In any large project or life event that takes a lot of your internal resources to achieve or complete, your spirit gets wrapped up in the details, nuances, and dramas involved. I like to make a point of calling my spirit back to my body after these events. It is hard to do the next thing or even live your daily life without your full spirit in your body. If your creative work is going to evolve, you need to call your spirit back to reflect, integrate, and refocus before your next project.
I know I probably just lost some of you there, so let me explain through a story.
A few weeks ago, I was preparing to load into the California Academy of Sciences for the premiere of my new work ‘Cross-Pollination’. Preparing for a premiere is really nerve-wracking. You have never done most of what you are attempting to do. I always tend to be understaffed and overworked, and involved in a 24/7 mental meditation about what could go wrong and how to fix it before it does. I wake up in the middle of the night worried and come up with solutions that are actually crucial. This painful, exhausting period is truly necessary.
It takes me years to develop the ideas that result in a premiere. I designed this particular sculpture during Shelter-in-Place in 2020. Then I had to refine the design, get the 3D drawings done, write the grants to fund the fabrication, find the fabricator, negotiate the terms and the compromises with the fabricator, then line up the venue, raise the grant money to pay the performers, hold auditions, line up collaborators, organize a composer/musician, figure out agreements and travel plans, and contract everyone and everybody. Documentation, costumes, transport, sculpture repairs, etc. And this is all besides the art part - the choreography and direction of the work. And then you add in my educational program and the other choreographer creating a dance on the sculpture and you have something quite insane happening in my brain.
When all is done and the shows have all been performed, the sculpture, costumes, flooring, and random items have been loaded out - it takes time for me to recover. It can take weeks. I still have to finish paying everyone and organizing the documentation, but I spend some time on home projects as well. This is all part of calling my spirit back. I became present in my home again. I organize drawers - rearrange furniture - get rid of things we don’t use - clean. I get more present with my kids again. I may even begin to work out again.

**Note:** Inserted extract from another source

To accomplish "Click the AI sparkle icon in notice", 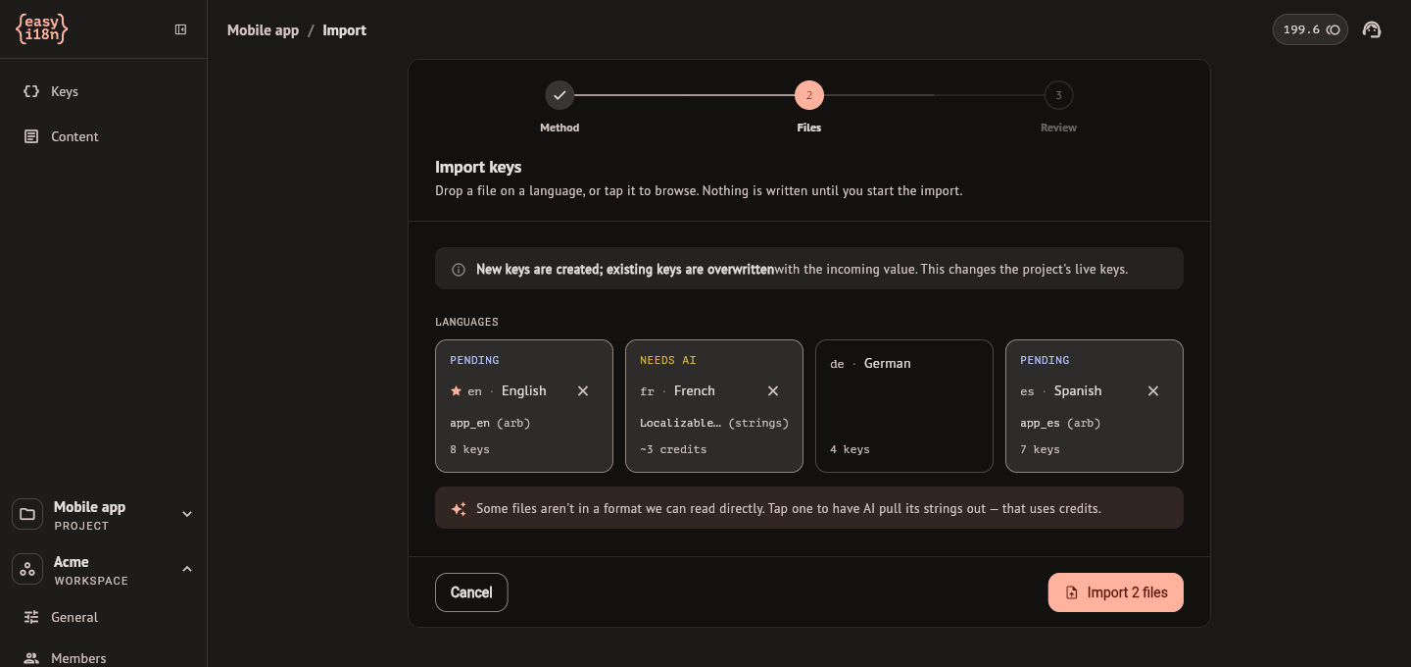I will 458,509.
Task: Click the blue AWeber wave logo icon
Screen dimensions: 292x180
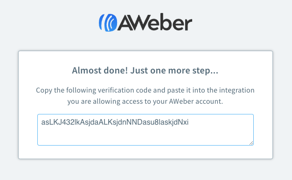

Regardless of how successful the project was, I need to call my spirit back to my body or else I feel empty and depressed. Because, guess what? Until I call my spirit back - I am empty.
Sometimes we need to reach, extend, and push beyond our known boundaries. It is not only okay to do this at times - it is good. But then afterward, you will have many hard days if you don’t call your spirit back to yourself.
In the psychedelic journey, the most crucial period is after the psychedelic experience. Initially, there is the coming back to oneself on the day of the journey after your spirit becomes untethered. And then there is the long integration for the weeks following when you can call your spirit back to you and see how it sits in your new perspective, your fresh consciousness with new boundaries and awareness, where the edges are possibly in a different place. The right guide can help you call your spirit back to your body, to your life.